Les idées de Mustard et McCain se reflètent dans le travail considérable et les recherches effectués auprès de centres d’apprentissage des jeunes enfants comme Toronto First Duty et dans plusieurs centres de développement de la petite enfance au Nouveau-Brunswick, en Nouvelle-Écosse et à l’Île-du-Prince-Édouard, où l’on a mis en œuvre des modèles universels qui intègrent les services de garde, la maternelle, le soutien à la famille et d’autres services au sein de réseaux communautaires rattachés aux écoles. Malheureusement, bon nombre de ces sites n’ont pas été soutenus, ou ne peuvent pas encore l’être, vu l’absence d’un cadre national qui redonnerait au développement de la petite enfance la place qui lui revient en tant que service social indispensable méritant notre attention et nos investissements.

D’un bout à l’autre du Canada, il faut réclamer un financement durable des programmes d’intervention précoce susceptibles d’avoir une incidence sur les inégalités néfastes pour le développement de l’enfant. Le Québec pourrait peut-être nous servir d’exemple.

Pour obtenir de meilleurs résultats en matière de développement des enfants et des adolescents, nous devons modifier notre approche et préconiser l’équité plutôt que l’égalité. L’équité, c’est offrir à tous les membres de la société les moyens nécessaires pour réussir, alors que l’égalité consiste à traiter tout le monde la même façon. Le modèle égalitaire ne fonctionne pas pour les enfants du Canada.

Un moyen de combler l’écart grandissant en matière d’égalité des chances serait d’établir, à l’échelle du pays, des centres de la petite enfance dont les services s’adresseraient aux jeunes familles et à leurs enfants.

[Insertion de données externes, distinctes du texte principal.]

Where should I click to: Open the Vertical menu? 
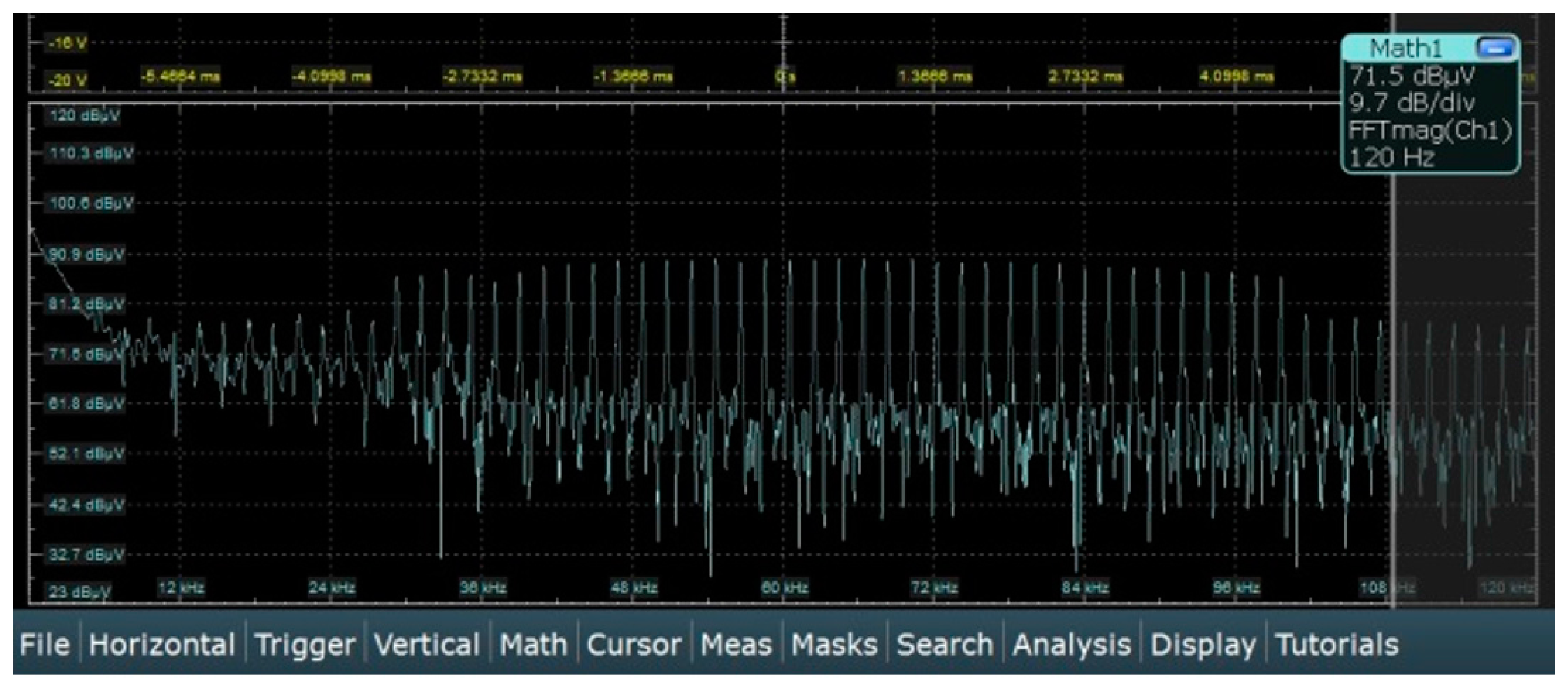click(x=427, y=644)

L’objectif consisterait à améliorer la dynamique familiale et à promouvoir l’apprentissage et le développement sain de l’enfant avant et après la naissance. Cela donnerait aux petits et à leurs familles, en particulier ceux des groupes à faible revenu, le coup de pouce nécessaire pour réussir à l’école et dans la vie.

Il faut agir maintenant. Un nombre record d’enfants vivent dans la pauvreté actuellement au Canada, et ce, en dépit de la résolution unanime adoptée en 1989 par tous les partis, qui visait à mettre fin à la pauvreté avant l’an 2000.

Encourageons les décisionnaires à élaborer un cadre de développement de la petite enfance de grande qualité axée sur la santé infantile et familiale, le développement, les soins et l’apprentissage, et d’y investir durablement. La solution ne réside pas seulement dans l’accès à des garderies abordables. Le temps est venu de s’attaquer aussi au problème de l’iniquité.

 

Erin Schryer est directrice générale de l’organisme provincial sans but lucratif Littératie au primaire inc., qui s’est donné pour mission d’offrir et de promouvoir des politiques et des programmes de littératie de grande qualité s’adressant à la petite enfance, afin que les enfants du Nouveau-Brunswick puissent apprendre à bien lire dès leur jeune âge.

Nicole Letourneau est experte-conseil à EvidenceNetwork.ca. Professeure aux facultés des sciences infirmières et de médecine de l’Université de Calgary, elle est également titulaire de la chaire de la Fondation Hôpital pour enfants de l’Alberta en santé mentale des parents-enfants de la même université.